French general (1771–1821)

General Count Jean Rapp (/fr/; 27 April 1771 - 8 November 1821) was a French Army officer during the French Revolutionary Wars and the Napoleonic Wars and twice governor of the Free City of Danzig. He served as Aide-de-camp to French Generals Louis Desaix and later Napoleon Bonaparte, whose life he saved on multiple occasions.

==Early life==
Rapp was born the son of the janitor of the town hall of Colmar, then located in the Old Customs House. He began theological studies to become a Lutheran clergyman, but with his build and heated character, he was better suited to the military, which he joined in March 1788.

== Career ==
From the rank of a regular of the chasseurs de Cévennes, he worked his way up through his courage and character to the rank of a division general and adjutant of Napoleon Bonaparte. As a lieutenant, his reputation grew through his impetuousness as well as the wounds he received in battle. He was made aide-de-camp of Louis Desaix, who named him captain and took him to Egypt, where Rapp distinguished himself at Sediman, capturing an enemy battery. For that, he was given a squadron and later a brigade by Napoleon.

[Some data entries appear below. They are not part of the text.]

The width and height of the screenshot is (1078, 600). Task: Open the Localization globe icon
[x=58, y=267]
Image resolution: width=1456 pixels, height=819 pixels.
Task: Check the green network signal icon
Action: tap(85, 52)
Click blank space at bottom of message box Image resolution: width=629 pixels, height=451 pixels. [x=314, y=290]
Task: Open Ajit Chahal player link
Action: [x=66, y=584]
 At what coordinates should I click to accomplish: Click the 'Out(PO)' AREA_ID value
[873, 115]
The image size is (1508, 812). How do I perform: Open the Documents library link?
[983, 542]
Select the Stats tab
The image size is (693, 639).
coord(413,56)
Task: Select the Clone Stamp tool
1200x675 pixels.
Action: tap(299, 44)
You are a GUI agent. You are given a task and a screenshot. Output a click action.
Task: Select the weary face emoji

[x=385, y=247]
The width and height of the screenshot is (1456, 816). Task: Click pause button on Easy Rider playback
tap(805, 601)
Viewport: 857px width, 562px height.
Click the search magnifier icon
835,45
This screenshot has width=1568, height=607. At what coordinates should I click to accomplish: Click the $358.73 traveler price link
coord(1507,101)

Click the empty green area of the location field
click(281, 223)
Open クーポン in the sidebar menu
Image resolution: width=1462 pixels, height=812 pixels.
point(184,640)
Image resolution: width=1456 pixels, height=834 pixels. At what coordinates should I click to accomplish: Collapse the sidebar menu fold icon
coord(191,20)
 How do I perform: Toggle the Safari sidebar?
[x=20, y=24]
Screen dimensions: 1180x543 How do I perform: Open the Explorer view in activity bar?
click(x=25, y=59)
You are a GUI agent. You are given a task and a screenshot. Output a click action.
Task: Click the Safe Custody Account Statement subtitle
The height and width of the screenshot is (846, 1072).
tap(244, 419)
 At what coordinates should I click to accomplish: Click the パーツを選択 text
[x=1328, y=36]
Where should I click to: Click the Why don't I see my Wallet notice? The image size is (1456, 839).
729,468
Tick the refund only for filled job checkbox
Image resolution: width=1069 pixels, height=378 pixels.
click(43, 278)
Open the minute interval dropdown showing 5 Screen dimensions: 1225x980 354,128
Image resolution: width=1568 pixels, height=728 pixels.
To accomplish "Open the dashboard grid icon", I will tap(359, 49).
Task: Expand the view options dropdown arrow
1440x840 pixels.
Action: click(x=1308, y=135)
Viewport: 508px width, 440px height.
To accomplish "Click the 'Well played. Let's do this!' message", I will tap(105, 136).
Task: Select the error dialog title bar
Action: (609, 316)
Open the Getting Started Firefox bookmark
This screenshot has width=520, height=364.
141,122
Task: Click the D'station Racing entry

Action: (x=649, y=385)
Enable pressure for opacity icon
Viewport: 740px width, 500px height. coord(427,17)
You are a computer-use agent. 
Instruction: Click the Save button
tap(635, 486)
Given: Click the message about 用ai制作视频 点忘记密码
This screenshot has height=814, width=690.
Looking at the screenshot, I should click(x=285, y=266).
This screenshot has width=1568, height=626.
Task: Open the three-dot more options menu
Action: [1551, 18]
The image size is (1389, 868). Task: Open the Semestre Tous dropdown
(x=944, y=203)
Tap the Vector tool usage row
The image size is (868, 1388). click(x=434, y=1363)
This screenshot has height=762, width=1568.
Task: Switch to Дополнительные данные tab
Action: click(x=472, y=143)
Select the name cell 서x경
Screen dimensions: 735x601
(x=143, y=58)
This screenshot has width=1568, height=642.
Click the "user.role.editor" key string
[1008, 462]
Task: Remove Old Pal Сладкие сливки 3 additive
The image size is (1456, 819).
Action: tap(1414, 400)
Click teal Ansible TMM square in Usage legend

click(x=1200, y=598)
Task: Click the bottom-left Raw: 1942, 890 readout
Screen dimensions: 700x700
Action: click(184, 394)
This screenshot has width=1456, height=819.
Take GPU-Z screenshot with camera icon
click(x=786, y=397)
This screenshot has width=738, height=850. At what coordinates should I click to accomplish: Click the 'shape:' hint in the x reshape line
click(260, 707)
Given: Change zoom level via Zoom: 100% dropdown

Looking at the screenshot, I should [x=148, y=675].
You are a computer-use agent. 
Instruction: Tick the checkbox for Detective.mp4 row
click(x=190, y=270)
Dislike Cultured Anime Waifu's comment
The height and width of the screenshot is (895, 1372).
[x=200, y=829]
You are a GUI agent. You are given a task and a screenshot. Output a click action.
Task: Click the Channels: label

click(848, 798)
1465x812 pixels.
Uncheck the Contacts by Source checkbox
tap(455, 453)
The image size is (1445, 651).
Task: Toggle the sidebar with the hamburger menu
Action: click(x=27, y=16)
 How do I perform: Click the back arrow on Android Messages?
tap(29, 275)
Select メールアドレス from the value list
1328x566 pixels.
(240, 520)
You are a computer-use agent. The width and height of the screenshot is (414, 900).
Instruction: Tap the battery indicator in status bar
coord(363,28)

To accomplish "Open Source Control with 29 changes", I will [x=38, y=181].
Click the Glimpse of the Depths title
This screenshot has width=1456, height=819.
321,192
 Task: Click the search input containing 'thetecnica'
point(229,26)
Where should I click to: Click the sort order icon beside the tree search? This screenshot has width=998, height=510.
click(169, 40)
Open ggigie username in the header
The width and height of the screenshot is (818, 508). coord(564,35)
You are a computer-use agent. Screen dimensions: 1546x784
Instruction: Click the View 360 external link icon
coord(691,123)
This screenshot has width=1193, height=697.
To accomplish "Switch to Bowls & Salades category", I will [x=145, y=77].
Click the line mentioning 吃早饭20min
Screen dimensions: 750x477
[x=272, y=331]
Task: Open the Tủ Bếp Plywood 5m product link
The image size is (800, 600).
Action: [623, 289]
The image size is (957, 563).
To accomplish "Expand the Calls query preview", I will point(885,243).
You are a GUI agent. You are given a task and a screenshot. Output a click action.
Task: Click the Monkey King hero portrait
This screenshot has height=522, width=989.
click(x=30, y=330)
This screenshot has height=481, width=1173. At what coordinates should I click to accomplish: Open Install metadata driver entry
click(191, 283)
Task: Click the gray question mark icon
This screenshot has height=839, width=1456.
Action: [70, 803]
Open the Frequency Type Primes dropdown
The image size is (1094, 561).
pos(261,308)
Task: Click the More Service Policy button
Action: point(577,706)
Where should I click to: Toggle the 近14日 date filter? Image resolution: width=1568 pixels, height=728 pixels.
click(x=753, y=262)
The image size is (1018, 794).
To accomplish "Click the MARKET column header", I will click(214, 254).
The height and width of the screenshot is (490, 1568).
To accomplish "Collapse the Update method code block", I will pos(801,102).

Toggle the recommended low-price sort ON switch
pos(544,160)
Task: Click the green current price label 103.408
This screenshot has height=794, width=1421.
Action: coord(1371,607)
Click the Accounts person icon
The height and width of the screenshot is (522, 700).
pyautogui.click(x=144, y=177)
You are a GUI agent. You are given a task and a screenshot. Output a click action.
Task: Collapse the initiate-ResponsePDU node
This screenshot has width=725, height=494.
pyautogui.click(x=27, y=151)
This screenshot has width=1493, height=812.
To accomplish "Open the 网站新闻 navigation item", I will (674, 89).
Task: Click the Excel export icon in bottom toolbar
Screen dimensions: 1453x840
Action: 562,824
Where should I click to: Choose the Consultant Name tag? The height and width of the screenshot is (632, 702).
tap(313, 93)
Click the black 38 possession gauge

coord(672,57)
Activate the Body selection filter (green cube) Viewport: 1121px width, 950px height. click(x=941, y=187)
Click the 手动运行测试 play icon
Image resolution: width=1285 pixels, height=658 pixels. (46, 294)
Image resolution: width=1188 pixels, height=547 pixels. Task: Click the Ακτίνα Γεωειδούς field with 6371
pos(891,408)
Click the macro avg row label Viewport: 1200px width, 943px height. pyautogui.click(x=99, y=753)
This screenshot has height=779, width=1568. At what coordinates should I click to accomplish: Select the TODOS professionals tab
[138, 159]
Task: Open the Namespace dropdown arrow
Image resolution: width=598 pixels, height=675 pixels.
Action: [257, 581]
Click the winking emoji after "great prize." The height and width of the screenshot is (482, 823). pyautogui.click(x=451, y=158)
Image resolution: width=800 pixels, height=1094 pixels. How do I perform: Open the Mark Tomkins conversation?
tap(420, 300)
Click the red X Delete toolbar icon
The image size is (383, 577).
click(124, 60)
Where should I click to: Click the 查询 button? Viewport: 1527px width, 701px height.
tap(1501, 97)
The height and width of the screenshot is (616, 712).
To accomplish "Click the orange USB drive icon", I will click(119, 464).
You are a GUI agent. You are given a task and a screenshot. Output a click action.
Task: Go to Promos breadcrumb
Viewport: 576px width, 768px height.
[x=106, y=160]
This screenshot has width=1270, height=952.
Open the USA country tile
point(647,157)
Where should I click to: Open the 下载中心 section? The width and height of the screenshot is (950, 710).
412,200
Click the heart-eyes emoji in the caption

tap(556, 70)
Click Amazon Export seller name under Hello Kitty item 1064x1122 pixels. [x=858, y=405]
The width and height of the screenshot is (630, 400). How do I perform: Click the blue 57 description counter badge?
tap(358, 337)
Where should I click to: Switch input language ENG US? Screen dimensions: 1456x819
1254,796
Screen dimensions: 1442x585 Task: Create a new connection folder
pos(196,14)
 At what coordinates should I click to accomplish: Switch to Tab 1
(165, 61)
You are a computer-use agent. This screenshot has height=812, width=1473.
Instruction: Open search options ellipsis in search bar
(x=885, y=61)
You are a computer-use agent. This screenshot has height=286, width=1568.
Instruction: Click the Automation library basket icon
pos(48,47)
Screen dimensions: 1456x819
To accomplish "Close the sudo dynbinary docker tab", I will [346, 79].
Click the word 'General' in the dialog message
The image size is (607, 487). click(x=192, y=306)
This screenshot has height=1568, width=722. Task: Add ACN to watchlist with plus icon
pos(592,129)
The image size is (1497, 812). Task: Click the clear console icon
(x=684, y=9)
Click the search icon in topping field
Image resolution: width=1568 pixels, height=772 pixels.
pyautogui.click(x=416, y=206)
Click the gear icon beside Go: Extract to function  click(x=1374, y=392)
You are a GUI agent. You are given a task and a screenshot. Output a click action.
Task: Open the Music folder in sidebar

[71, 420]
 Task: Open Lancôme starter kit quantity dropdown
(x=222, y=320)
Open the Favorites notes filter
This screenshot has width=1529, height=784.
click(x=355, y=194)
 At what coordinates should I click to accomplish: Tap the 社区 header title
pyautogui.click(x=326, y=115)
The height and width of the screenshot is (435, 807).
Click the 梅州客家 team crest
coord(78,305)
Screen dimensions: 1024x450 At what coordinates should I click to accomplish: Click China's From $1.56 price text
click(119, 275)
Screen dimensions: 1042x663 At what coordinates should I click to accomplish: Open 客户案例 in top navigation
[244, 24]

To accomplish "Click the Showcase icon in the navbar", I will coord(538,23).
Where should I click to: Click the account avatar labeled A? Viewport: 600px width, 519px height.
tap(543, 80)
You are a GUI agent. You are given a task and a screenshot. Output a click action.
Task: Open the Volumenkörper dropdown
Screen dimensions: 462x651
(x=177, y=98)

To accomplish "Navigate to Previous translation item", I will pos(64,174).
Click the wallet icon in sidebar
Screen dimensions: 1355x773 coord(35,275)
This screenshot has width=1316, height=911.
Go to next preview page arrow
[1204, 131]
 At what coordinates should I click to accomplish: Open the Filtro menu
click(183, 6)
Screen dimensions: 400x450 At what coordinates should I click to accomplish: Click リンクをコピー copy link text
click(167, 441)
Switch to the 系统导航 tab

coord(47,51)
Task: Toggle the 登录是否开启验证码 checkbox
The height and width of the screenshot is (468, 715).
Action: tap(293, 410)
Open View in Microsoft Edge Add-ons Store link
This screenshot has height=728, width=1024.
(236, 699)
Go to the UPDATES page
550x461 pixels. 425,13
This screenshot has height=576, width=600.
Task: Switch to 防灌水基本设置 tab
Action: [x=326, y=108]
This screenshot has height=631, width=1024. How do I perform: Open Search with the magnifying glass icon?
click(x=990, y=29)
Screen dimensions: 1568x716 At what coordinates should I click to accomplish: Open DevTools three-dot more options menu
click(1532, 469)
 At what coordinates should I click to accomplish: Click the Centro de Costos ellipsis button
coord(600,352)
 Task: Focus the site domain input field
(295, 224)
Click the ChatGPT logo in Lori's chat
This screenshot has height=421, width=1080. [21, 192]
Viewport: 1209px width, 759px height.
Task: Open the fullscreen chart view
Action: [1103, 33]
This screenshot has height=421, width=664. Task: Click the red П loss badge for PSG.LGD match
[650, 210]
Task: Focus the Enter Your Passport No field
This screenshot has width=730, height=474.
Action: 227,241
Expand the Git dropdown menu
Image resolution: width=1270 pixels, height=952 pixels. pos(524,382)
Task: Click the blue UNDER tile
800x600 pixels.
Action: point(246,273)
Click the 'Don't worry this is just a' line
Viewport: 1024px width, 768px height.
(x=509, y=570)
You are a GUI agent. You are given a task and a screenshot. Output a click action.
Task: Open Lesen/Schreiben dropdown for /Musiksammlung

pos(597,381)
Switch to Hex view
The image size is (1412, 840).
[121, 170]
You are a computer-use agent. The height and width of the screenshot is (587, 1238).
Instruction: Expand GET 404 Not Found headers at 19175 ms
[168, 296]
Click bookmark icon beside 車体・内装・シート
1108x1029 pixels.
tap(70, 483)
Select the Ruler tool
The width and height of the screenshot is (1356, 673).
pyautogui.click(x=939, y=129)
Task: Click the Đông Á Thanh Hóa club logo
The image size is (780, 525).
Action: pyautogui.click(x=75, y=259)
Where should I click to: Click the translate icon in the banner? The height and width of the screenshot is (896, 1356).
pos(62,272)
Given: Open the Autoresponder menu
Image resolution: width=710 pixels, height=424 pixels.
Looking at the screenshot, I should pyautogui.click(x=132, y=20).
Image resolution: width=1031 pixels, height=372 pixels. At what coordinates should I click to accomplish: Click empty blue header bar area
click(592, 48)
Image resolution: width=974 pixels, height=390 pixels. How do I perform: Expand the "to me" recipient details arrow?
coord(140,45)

After the Egyptian campaign, Rapp remained under the command of Desaix until the latter's death at Marengo on 14 June 1800. He then became aide-de-camp of Napoleon, then the First Consul, a post he held until 1814. Under this title, he was charged with many confidential missions by Napoleon in the Vendée, Switzerland and Belgium. In 1803 he was promoted to brigadier general and in December 1805, he led a memorable attack at Austerlitz, when he charged at the head of two squadrons each of the Mounted Chasseurs and the Mounted Grenadiers of the Guard and the Guard Mameluks and decimated the Chevalier Guards of the Russian Imperial Guard. Promoted to division general, he later fought at Jena on 14 October 1806 and was wounded at Golymin.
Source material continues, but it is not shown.